**WHAT THE TASK REQUIRES**
Recast every line of the items below as a numbered list, leaving out any blank lines.

[Start SUPPLIED DATA]

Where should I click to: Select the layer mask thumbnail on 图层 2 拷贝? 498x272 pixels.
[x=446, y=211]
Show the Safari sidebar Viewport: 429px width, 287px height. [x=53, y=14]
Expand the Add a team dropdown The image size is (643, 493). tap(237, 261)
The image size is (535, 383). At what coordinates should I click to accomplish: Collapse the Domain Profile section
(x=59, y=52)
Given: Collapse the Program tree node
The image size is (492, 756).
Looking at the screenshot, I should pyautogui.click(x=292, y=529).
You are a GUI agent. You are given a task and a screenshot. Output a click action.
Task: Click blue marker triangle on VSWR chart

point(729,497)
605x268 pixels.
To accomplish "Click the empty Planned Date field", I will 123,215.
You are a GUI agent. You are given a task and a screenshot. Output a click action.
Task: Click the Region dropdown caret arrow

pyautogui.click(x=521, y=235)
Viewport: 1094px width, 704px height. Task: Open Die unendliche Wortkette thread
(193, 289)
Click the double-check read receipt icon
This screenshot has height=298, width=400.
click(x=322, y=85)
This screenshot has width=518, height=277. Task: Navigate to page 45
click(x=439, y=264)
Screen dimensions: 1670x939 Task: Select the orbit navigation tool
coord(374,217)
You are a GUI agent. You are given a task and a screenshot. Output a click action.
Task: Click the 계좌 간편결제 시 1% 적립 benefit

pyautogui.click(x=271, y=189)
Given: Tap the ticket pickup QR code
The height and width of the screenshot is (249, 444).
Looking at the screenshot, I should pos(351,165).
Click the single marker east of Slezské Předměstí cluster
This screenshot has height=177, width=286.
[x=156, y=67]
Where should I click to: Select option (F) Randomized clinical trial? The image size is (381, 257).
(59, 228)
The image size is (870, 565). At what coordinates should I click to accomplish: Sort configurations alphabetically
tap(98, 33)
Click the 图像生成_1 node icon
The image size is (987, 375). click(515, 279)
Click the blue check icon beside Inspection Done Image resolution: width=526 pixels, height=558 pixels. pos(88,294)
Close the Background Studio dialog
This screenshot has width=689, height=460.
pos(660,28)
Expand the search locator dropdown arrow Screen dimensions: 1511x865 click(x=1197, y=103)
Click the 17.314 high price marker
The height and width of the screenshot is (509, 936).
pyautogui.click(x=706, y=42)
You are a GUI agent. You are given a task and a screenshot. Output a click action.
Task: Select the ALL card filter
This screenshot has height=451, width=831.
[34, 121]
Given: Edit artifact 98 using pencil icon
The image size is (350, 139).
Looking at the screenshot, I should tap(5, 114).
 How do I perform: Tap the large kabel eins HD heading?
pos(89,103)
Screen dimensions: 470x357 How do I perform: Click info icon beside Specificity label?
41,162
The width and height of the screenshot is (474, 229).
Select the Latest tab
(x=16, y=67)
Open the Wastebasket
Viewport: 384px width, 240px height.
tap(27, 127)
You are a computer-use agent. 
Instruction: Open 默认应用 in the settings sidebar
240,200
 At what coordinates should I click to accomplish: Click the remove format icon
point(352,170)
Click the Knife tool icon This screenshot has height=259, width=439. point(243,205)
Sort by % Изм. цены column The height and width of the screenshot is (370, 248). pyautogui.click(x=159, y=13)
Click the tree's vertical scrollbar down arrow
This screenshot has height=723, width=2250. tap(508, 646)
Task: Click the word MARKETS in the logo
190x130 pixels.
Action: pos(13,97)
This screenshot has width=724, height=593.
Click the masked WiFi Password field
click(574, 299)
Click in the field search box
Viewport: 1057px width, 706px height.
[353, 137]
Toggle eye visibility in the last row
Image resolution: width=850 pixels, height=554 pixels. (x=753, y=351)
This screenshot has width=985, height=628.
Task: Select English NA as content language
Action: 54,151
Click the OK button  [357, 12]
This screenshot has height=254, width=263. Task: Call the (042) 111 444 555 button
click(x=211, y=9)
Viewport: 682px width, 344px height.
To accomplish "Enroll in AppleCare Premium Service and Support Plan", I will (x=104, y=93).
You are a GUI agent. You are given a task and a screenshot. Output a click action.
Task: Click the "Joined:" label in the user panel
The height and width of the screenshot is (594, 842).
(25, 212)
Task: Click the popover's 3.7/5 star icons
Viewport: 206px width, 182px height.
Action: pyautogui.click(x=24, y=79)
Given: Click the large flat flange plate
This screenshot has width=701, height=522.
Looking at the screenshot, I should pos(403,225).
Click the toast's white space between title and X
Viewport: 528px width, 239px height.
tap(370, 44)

[End SUPPLIED DATA]

**SOLUTION**
1. Where should I click to: Select the layer mask thumbnail on 图层 2 拷贝? 498x272 pixels.
2. [x=446, y=211]
3. Show the Safari sidebar Viewport: 429px width, 287px height. [x=53, y=14]
4. Expand the Add a team dropdown The image size is (643, 493). tap(237, 261)
5. The image size is (535, 383). At what coordinates should I click to accomplish: Collapse the Domain Profile section
6. (x=59, y=52)
7. Given: Collapse the Program tree node
8. The image size is (492, 756).
9. Looking at the screenshot, I should pyautogui.click(x=292, y=529).
10. You are a GUI agent. You are given a task and a screenshot. Output a click action.
11. Task: Click blue marker triangle on VSWR chart
12. point(729,497)
13. 605x268 pixels.
14. To accomplish "Click the empty Planned Date field", I will 123,215.
15. You are a GUI agent. You are given a task and a screenshot. Output a click action.
16. Task: Click the Region dropdown caret arrow
17. pyautogui.click(x=521, y=235)
18. Viewport: 1094px width, 704px height. Task: Open Die unendliche Wortkette thread
19. (193, 289)
20. Click the double-check read receipt icon
21. This screenshot has height=298, width=400.
22. click(x=322, y=85)
23. This screenshot has width=518, height=277. Task: Navigate to page 45
24. click(x=439, y=264)
25. Screen dimensions: 1670x939 Task: Select the orbit navigation tool
26. coord(374,217)
27. You are a GUI agent. You are given a task and a screenshot. Output a click action.
28. Task: Click the 계좌 간편결제 시 1% 적립 benefit
29. pyautogui.click(x=271, y=189)
30. Given: Tap the ticket pickup QR code
31. The height and width of the screenshot is (249, 444).
32. Looking at the screenshot, I should pos(351,165).
33. Click the single marker east of Slezské Předměstí cluster
34. This screenshot has height=177, width=286.
35. [x=156, y=67]
36. Where should I click to: Select option (F) Randomized clinical trial? The image size is (381, 257).
37. (59, 228)
38. The image size is (870, 565). At what coordinates should I click to accomplish: Sort configurations alphabetically
39. tap(98, 33)
40. Click the 图像生成_1 node icon
41. The image size is (987, 375). click(515, 279)
42. Click the blue check icon beside Inspection Done Image resolution: width=526 pixels, height=558 pixels. pos(88,294)
43. Close the Background Studio dialog
44. This screenshot has width=689, height=460.
45. pos(660,28)
46. Expand the search locator dropdown arrow Screen dimensions: 1511x865 click(x=1197, y=103)
47. Click the 17.314 high price marker
48. The height and width of the screenshot is (509, 936).
49. pyautogui.click(x=706, y=42)
50. You are a GUI agent. You are given a task and a screenshot. Output a click action.
51. Task: Select the ALL card filter
52. This screenshot has height=451, width=831.
53. [34, 121]
54. Given: Edit artifact 98 using pencil icon
55. The image size is (350, 139).
56. Looking at the screenshot, I should tap(5, 114).
57.  How do I perform: Tap the large kabel eins HD heading?
58. pos(89,103)
59. Screen dimensions: 470x357 How do I perform: Click info icon beside Specificity label?
60. 41,162
61. The width and height of the screenshot is (474, 229).
62. Select the Latest tab
63. (x=16, y=67)
64. Open the Wastebasket
65. Viewport: 384px width, 240px height.
66. tap(27, 127)
67. You are a computer-use agent. 
68. Instruction: Open 默认应用 in the settings sidebar
69. 240,200
70.  At what coordinates should I click to accomplish: Click the remove format icon
71. point(352,170)
72. Click the Knife tool icon This screenshot has height=259, width=439. point(243,205)
73. Sort by % Изм. цены column The height and width of the screenshot is (370, 248). pyautogui.click(x=159, y=13)
74. Click the tree's vertical scrollbar down arrow
75. This screenshot has height=723, width=2250. tap(508, 646)
76. Task: Click the word MARKETS in the logo
77. 190x130 pixels.
78. Action: pos(13,97)
79. This screenshot has width=724, height=593.
80. Click the masked WiFi Password field
81. click(574, 299)
82. Click in the field search box
83. Viewport: 1057px width, 706px height.
84. [353, 137]
85. Toggle eye visibility in the last row
86. Image resolution: width=850 pixels, height=554 pixels. (x=753, y=351)
87. This screenshot has width=985, height=628.
88. Task: Select English NA as content language
89. Action: 54,151
90. Click the OK button  [357, 12]
91. This screenshot has height=254, width=263. Task: Call the (042) 111 444 555 button
92. click(x=211, y=9)
93. Viewport: 682px width, 344px height.
94. To accomplish "Enroll in AppleCare Premium Service and Support Plan", I will (x=104, y=93).
95. You are a GUI agent. You are given a task and a screenshot. Output a click action.
96. Task: Click the "Joined:" label in the user panel
97. The height and width of the screenshot is (594, 842).
98. (25, 212)
99. Task: Click the popover's 3.7/5 star icons
100. Viewport: 206px width, 182px height.
101. Action: pyautogui.click(x=24, y=79)
102. Given: Click the large flat flange plate
103. This screenshot has width=701, height=522.
104. Looking at the screenshot, I should pos(403,225).
105. Click the toast's white space between title and X
106. Viewport: 528px width, 239px height.
107. tap(370, 44)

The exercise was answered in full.